Biofilms are considered the rule in nature rather than the exception. If you have chronic infection, biofilms may be an underlying cause. Many, if not most, microorganisms form and persist in cohesive community structures termed biofilms. These cells secrete a gelatinous intracellular substance consisting of an extracellular polysaccharide (sugar), DNA, and protein matrix. Biofilms are often found attached to living and inert stable surfaces that have a constant liquid flow that brings nutrients and removes waste products from the biofilms. Biofilms often are not composed of a single organism but contain two or more organisms making significant contributions to the biological stability, characteristics, and behavior of the resulting biofilm. Organisms found within biofilms have distinct genetic expression and functional behavior compared to individual organisms subsisting in an individual planktonic state.
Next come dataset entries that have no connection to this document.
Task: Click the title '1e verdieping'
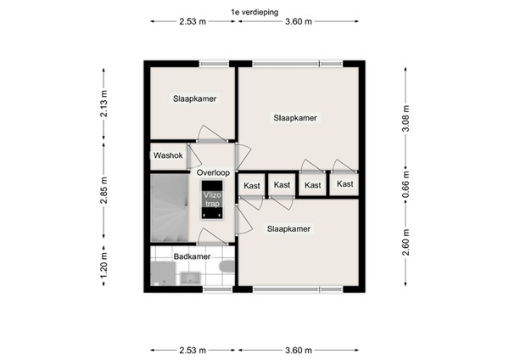255,11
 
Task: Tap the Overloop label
212,172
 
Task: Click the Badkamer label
192,256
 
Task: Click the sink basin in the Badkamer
189,277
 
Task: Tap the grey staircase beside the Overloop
169,208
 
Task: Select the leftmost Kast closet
252,185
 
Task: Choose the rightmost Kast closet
344,184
The establishment and life cycle of biofims on surfaces typically proceed through four main stages: 1) Initial Attachment, 2) Irreversible Attachment, 3) Various Maturation Phases, 4) Active Dispersion or Blebbing/Fragmenting. Many microorganisms spend most of their life cycle in a persistent biofilm state switching to free-living or planktonic phases only during brief periods when environmental conditions are favorable. As Dr. Bill Costerton, the dean of Biofilms succinctly says in his text, biofilms are “- a structured community of bacterial cells enclosed in a self-produced polymer matrix and attached to an inert or living surface.”[1].
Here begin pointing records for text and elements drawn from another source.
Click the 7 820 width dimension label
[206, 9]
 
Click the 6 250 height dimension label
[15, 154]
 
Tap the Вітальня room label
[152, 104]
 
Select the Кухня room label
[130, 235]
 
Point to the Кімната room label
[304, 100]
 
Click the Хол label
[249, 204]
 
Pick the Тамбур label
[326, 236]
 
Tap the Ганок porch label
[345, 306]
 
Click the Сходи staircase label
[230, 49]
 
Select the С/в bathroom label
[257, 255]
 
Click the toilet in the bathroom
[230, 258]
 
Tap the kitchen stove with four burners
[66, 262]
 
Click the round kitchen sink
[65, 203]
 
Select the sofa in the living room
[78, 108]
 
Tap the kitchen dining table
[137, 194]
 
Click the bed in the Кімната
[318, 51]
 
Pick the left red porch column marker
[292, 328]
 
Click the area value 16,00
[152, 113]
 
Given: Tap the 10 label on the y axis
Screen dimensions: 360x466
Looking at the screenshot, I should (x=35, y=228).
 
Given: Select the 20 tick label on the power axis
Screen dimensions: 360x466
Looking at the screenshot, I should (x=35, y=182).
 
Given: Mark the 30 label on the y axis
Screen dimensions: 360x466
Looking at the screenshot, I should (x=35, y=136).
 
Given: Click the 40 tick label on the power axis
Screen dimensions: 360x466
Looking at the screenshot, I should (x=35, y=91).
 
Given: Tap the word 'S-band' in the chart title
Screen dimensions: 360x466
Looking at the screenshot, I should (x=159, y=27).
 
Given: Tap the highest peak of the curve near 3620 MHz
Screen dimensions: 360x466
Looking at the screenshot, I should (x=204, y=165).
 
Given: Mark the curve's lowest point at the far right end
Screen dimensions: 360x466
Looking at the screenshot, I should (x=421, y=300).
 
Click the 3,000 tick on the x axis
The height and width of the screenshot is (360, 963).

Biofilms are observed on most stable non-sterile surfaces in an aquatic environment. Biofilms are found in natural environments such as hot springs, rivers and streams, lakes, subterranean stromatolites, and tide pools, to man-made and industrial environments such as water and drainage pipes, sanitation systems, house-hold sinks, toilets, and showers, and even in the water tanks of nuclear power plants. Lastly, biofilms are ubiquitous and present in normal and diseased states in humans. It is estimated that 80% of all human infections have biofilm involvement. These infections range from urinary tract infections, middle-ear infections, cystic fibrosis, dental plaque, chronic skin infections, many chronic diseases, and coatings on indwelling devices such as joint replacement, catheters, cardiac valves, and contact lenses [1-15].

Dental Health

The involvement of biofilms in the dental industry has long been studied and recognized as important in improving dental health. The dental films and plaque are primarily polymicrobial biofilms. Typically these biofilms consist of bacteria that are considered normal oral flora and usually are kept in balance by normal dental hygiene and the other cohabitating bacteria, however the population dynamics and members of these biofilms may change and induce conditions where tooth decay, gingivitis, and other oral health problems may arise. Where dental health is concerned, it is synonymous with biofilms.

Chronic Wounds

Another important impact of biofilms in human health is cutaneous and skin related biofilm infections. Many infections are easily treated with antibiotics or resolve spontaneously through the body’s natural immune response, however biofilms complicate this picture. When certain species of bacteria and/or fungi are present, they may produce a biofilm-based infection that is exceptionally difficult to treat. These chronic wounds are typified by open wounds that fail to heal, are recalcitrant to antibiotic treatment, produce a profuse seepage, and represent a legitimate risk to patient health. All too often, invasive biofilm-based infections result in the removal of the afflicted area or limb! Recent advances in treatments for biofilm-based chronic wounds include multi-drug therapies, rotational strategies, routine cleaning, and direct topical application of antibiofilm agents.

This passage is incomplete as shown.